I would like to have a heterogeneous list of String and [String], as such:
strs = ["h", ["x", "y"], "i", ["m", "n", "p"]]
I know I can do this with a custom data type:
data EitherOr t = StringS t | StringL [t]
eitherOrstrs :: [EitherOr String]
eitherOrstrs = [StringS "h", StringL ["x", "y"], StringS "i", StringL ["m", "n", "p"]]
But I'm curious as to whether this is possible without any boilerplate, as in strs above.
So far I've tried:
{-# LANGUAGE ExistentialQuantification #-}
class Listable a where
toListForm :: [String]
instance Listable String where
toListForm s = [s]
instance Listable [String] where
toListForm = id
strs :: forall a. Listable a => [a]
strs = ["h", ["x", "y"], "i", ["m", "n", "p"]]
But haven't yet found a working method:
The class method ‘toListForm’
mentions none of the type or kind variables of the class ‘Listable a’
When checking the class method: toListForm :: [String]
In the class declaration for ‘Listable’
Does anyone know if this is possible?
This will work for arbitrarily nested lists of strings with a few extension tricks:
{-# LANGUAGE TypeFamilies #-}
{-# LANGUAGE OverloadedStrings #-}
{-# LANGUAGE OverloadedLists #-}
import GHC.Exts
import Data.String
data MyStringListThingy
= String String
| List [MyStringListThingy]
deriving (Eq, Show)
instance IsString MyStringListThingy where
fromString = String
instance IsList MyStringListThingy where
type Item MyStringListThingy = MyStringListThingy
fromList = List
fromListN _ = List
toList (String s) = [String s]
toList (List ss) = ss
strs :: MyStringListThingy
strs = ["h", ["x", "y"], "i", ["m", "n", "p", ["q", ["r", "s"]]]]
You need at least GHC 7.8 for this though, possibly 7.10 (I haven't tested with 7.8).
This isn't precisely getting away without boilerplate, the compiler puts implicit function calls in front of each of those literals:
strs = fL [fS "h", fL [fS "x", fS "y"], fS "i", fL [fS "m", fS "n", fS "p", fL [fS "q", fL [fS "r", fS "s"]]]]
where
fL = fromList
fS = fromString
Although without the fL and fS aliasing, I only did that so I wouldn't have to type so much.
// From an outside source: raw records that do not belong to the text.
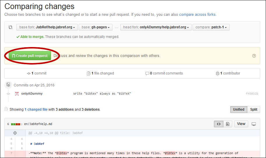266x158 pixels.
Task: Open compare patch-1 branch dropdown
Action: coord(211,27)
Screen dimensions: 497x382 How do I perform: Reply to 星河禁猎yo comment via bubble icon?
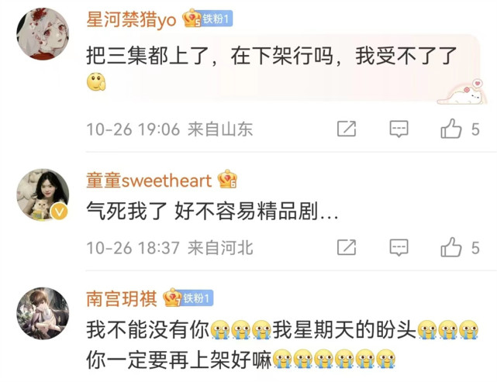click(x=399, y=129)
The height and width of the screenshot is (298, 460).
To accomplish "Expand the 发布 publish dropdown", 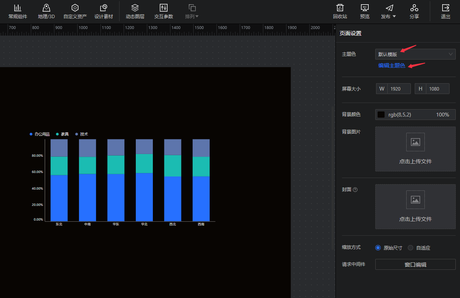I will [389, 12].

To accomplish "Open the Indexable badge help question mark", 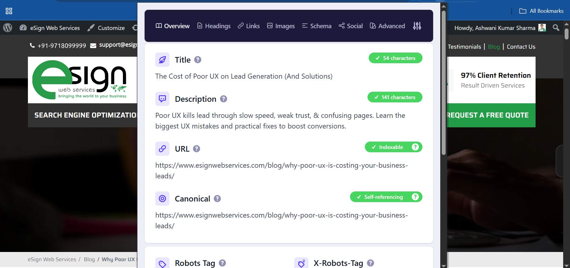I will coord(415,147).
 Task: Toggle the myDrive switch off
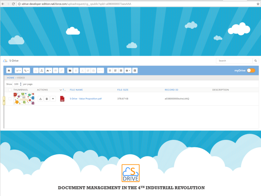[x=251, y=70]
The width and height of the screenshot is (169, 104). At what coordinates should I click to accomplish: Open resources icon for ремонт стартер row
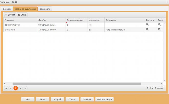(x=147, y=25)

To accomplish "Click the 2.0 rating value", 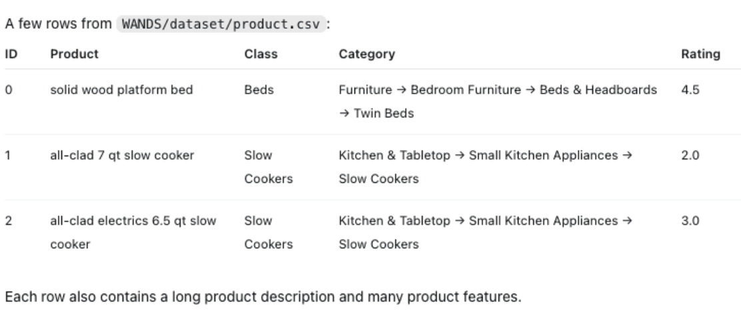I will tap(690, 156).
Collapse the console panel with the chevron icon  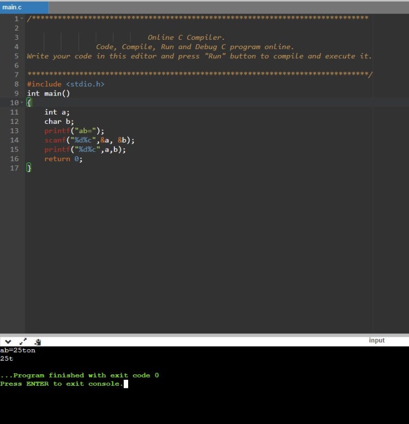coord(8,342)
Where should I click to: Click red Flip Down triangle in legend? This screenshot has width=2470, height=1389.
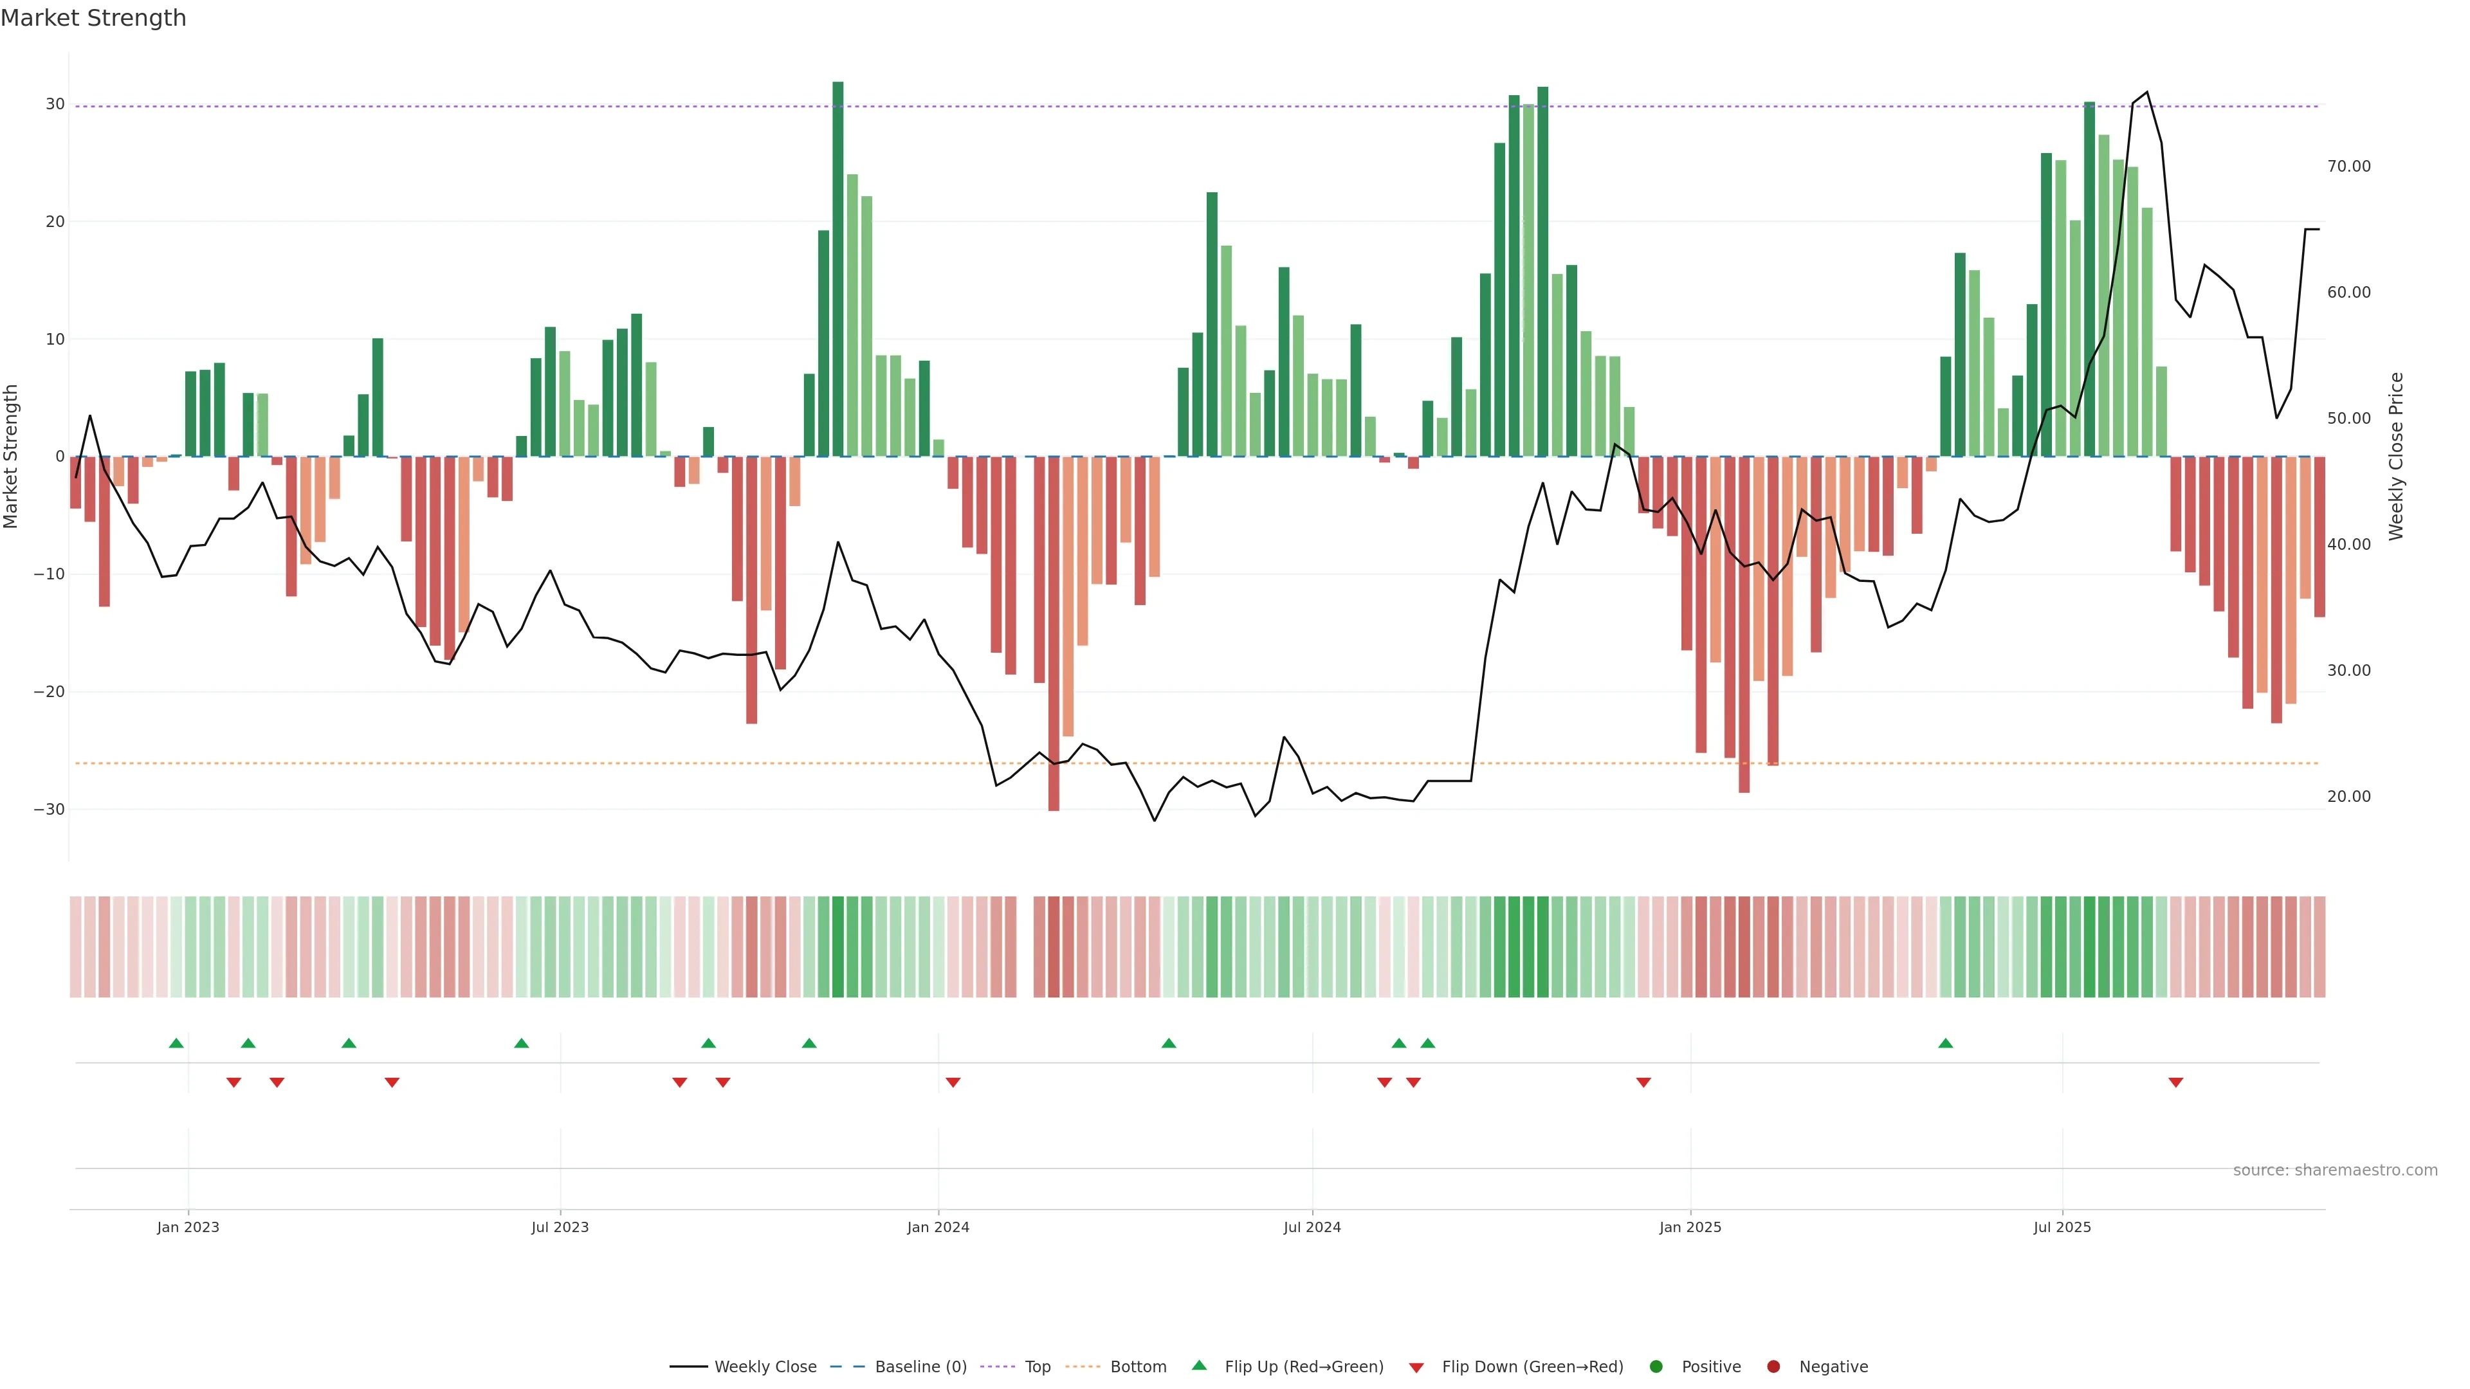[1416, 1367]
It only feels boilerplate-free because the compiler puts those function calls in there for you, but you still will have the overhead of turning those values into MyStringListThingy.
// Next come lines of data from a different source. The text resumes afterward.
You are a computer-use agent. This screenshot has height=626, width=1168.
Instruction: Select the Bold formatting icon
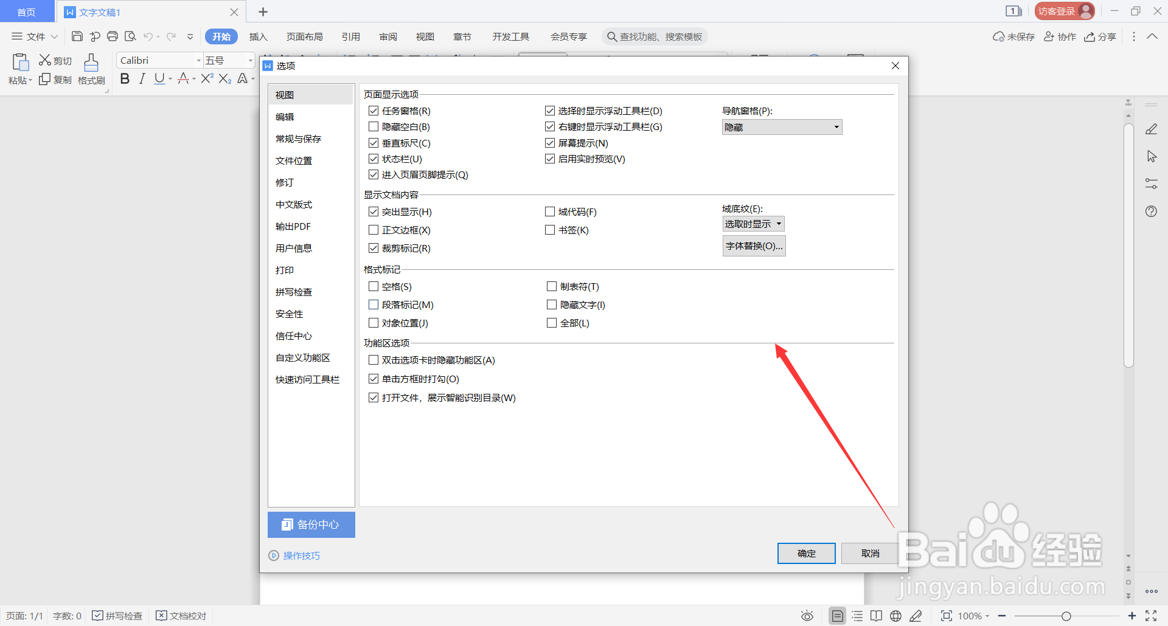click(x=125, y=78)
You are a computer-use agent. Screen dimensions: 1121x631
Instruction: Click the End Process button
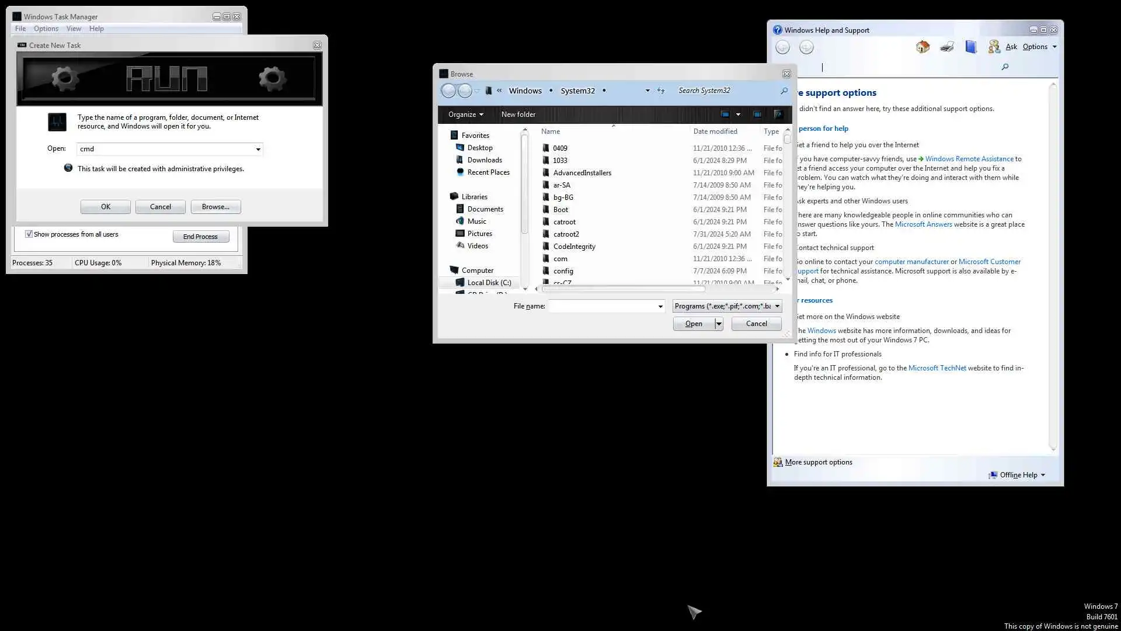[x=200, y=237]
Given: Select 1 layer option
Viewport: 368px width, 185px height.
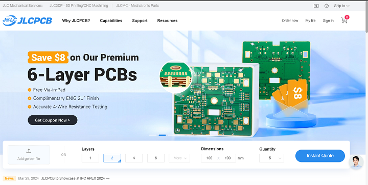Looking at the screenshot, I should tap(90, 158).
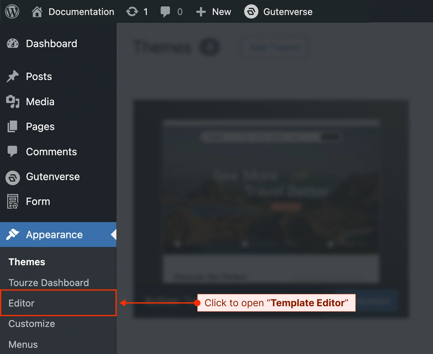Click the Appearance paintbrush icon
The height and width of the screenshot is (354, 433).
coord(13,234)
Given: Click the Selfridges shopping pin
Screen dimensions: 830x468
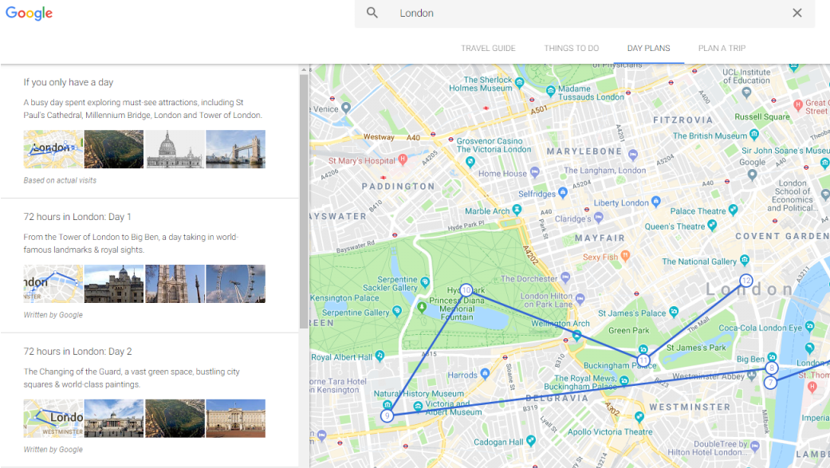Looking at the screenshot, I should (563, 193).
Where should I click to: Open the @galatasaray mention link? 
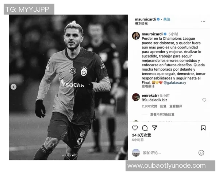(175, 83)

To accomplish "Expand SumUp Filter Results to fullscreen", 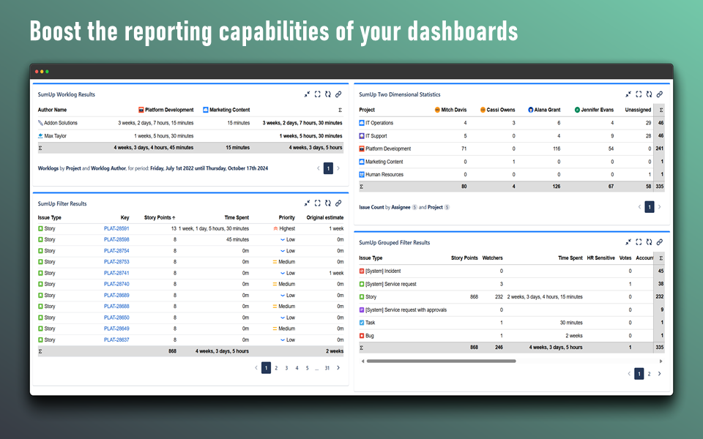I will pos(318,203).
You could probably get away with heterogeneous lists of numbers using this trick as well, since numeric literals are also polymorphic, which is what the OverloadedStrings and OverloadedLists extensions do for those literals as well. By making a type that wraps lists and strings, then instances the requisite typeclasses you allow Haskell to cast from those literals to your custom type. The TypeFamilies extension is necessary for the IsList instance only. If you want to play with it in GHCi you'll have to enable all these extensions there as well, but it definitely works.
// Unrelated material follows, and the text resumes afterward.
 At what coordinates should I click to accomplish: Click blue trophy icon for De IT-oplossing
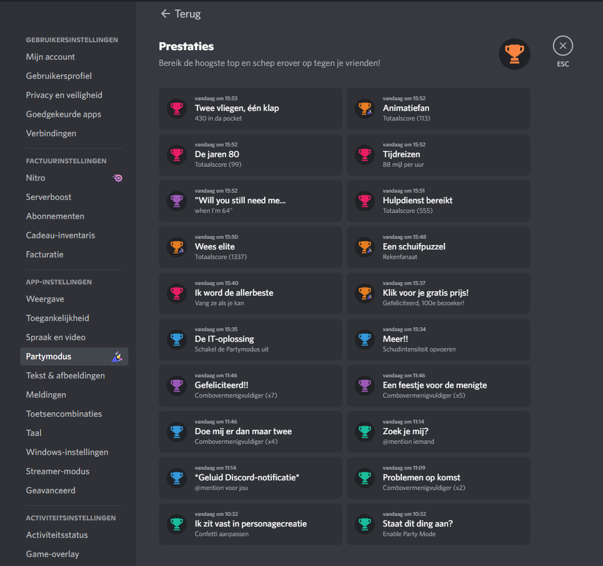click(x=177, y=339)
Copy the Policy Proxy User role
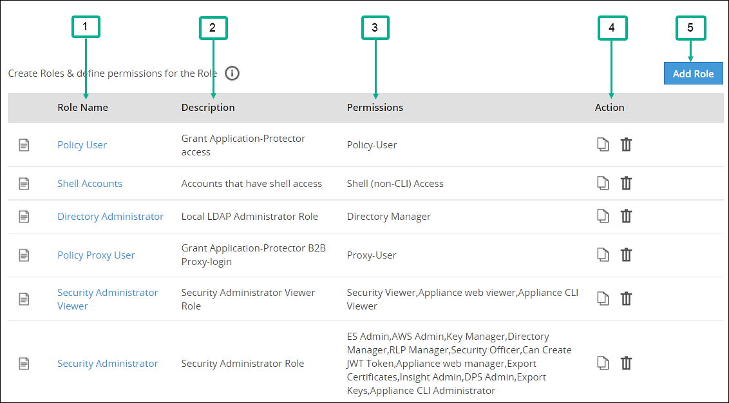Screen dimensions: 729x403 tap(603, 255)
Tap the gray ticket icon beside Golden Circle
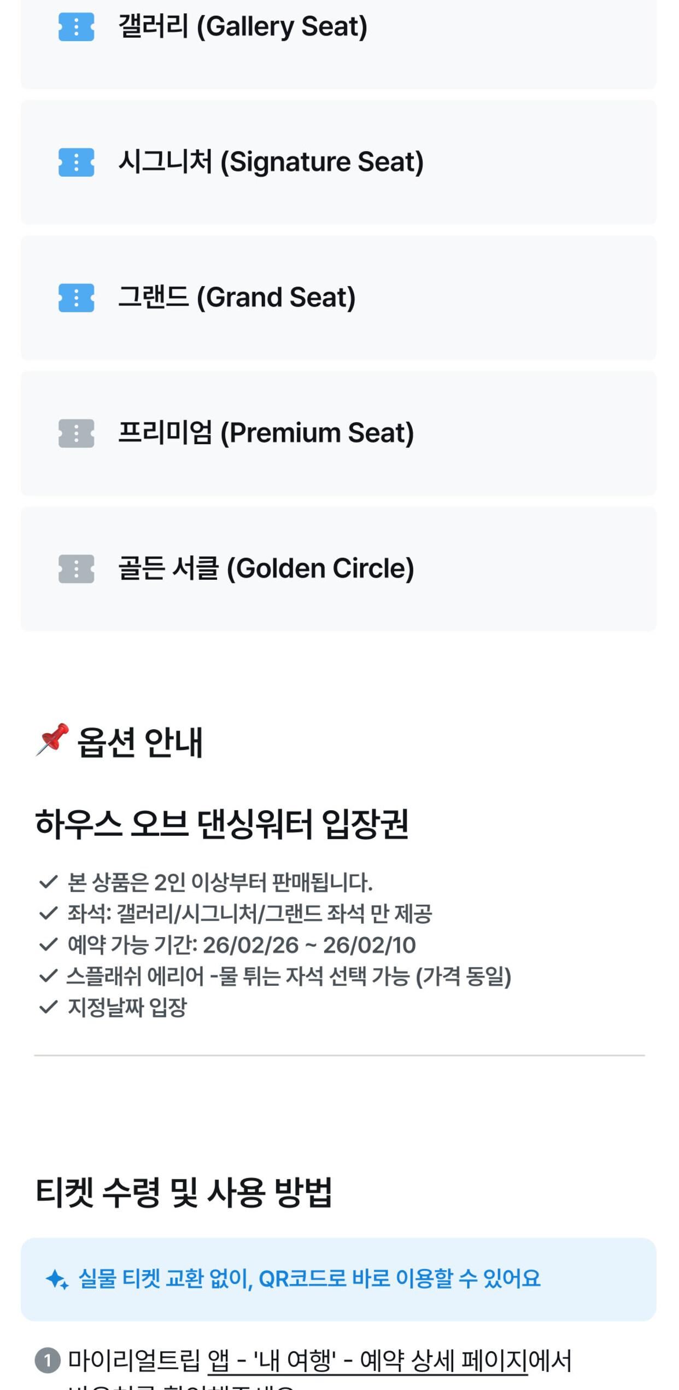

A more generic implementation would be
{-# LANGUAGE FlexibleInstances #-}
{-# LANGUAGE TypeFamilies #-}
{-# LANGUAGE OverloadedStrings #-}
{-# LANGUAGE OverloadedLists #-}
import GHC.Exts
import Data.String
data NestedList a
= Item a
| List [NestedList a]
deriving (Eq, Show)
instance IsList (NestedList a) where
type Item (NestedList a) = NestedList a
fromList = List
fromListN _ = List
toList (List xs) = xs
toList item = [item]
instance IsString (NestedList String) where
fromString = Item
instance Num a => Num (NestedList a) where
fromInteger = Item . fromInteger
The Num instance doesn't implement everything it needs to, just enough to show off that this works
> [1, [2, 3]] :: NestedList Int
List [Item 1, List [Item 2, Item 3]]
I wouldn't recommend using this in real code, though.